Pour Chaibi, le meilleur déchet est celui qu’on ne produit pas, ensuite celui qu’on peut réutiliser et enfin celui qu’on peut recycler en une matière première pour une autre industrie, ainsi que l’incinération des déchets qui consiste en une technique de transformation par l’action du feu. Et d’ajouter qu’à partir de ces déchets ménagers et assimilés on peut fabriquer de l’énergie, de l’électricité et du gaz En tout cas, la loi cadre sur l’environnement et le développement durable met en avant la responsabilité élargie des producteurs. Ces derniers doivent se soucier, par exemple, de la destination finale des emballages. Ainsi, les entreprises sont appelées à s’investir davantage dans le financement de l’économie circulaire, qui à la longue leur sera profitable. Mais le gouvernement doit donner les garanties que l’argent récolté ira bel et bien dans le développement de cette économie circulaire et non dans le budget général. C’est d’autant plus bénéfique que le Maroc table sur le recyclage de 30% de ses déchets sous différentes formes à l’horizon 2020. Par ailleurs, El Ouafi a signé une convention cadre avec la région de Casablanca et la wilaya visant la mise en œuvre des dispositions de la stratégie nationale de développement durable et son application au niveau territorial en vue d’aboutir à une synergie entre politiques environnementales nationales et régionales.

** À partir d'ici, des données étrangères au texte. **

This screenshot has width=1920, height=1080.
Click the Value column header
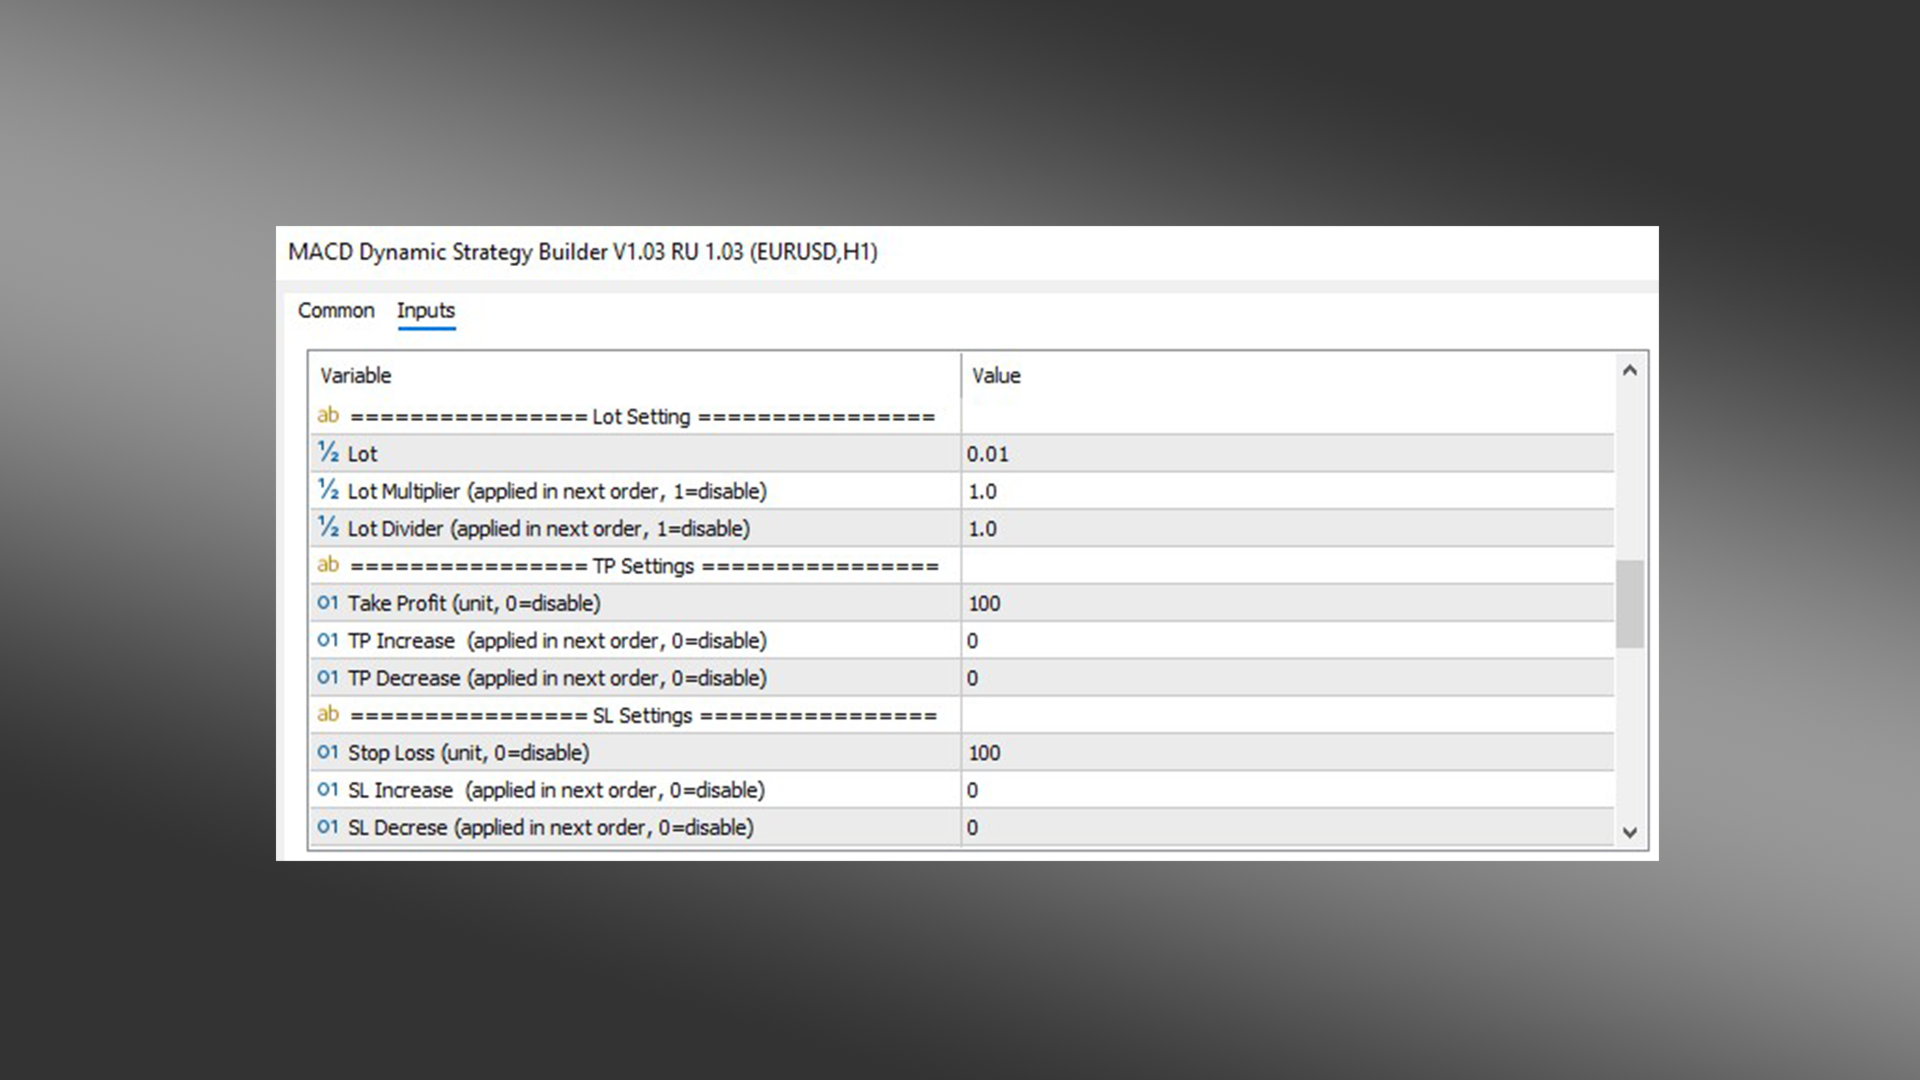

La législation, un enjeu majeur
La constitution de 2011 a consacré le développement durable comme un droit de tous les citoyens comme celui d’accès à l’eau. La loi cadre 99-12 portant Charte nationale de l’environnement et du développement durable et la ratification de plus de 130 conventions internationales dont la plupart concernent les questions de protection de l’environnement et le droit de la mer, propulsent le Maroc au fronton des pays où l’environnement est un enjeu de développement. En atteste l’organisation en 2016 de la COP 22 à Marrakech et le plaidoyer international qui s’en est suivi. Aujourd’hui, le véritable enjeu est de créer un consensus autour de choix environnementaux clairs inspirés de la réalité marocaine.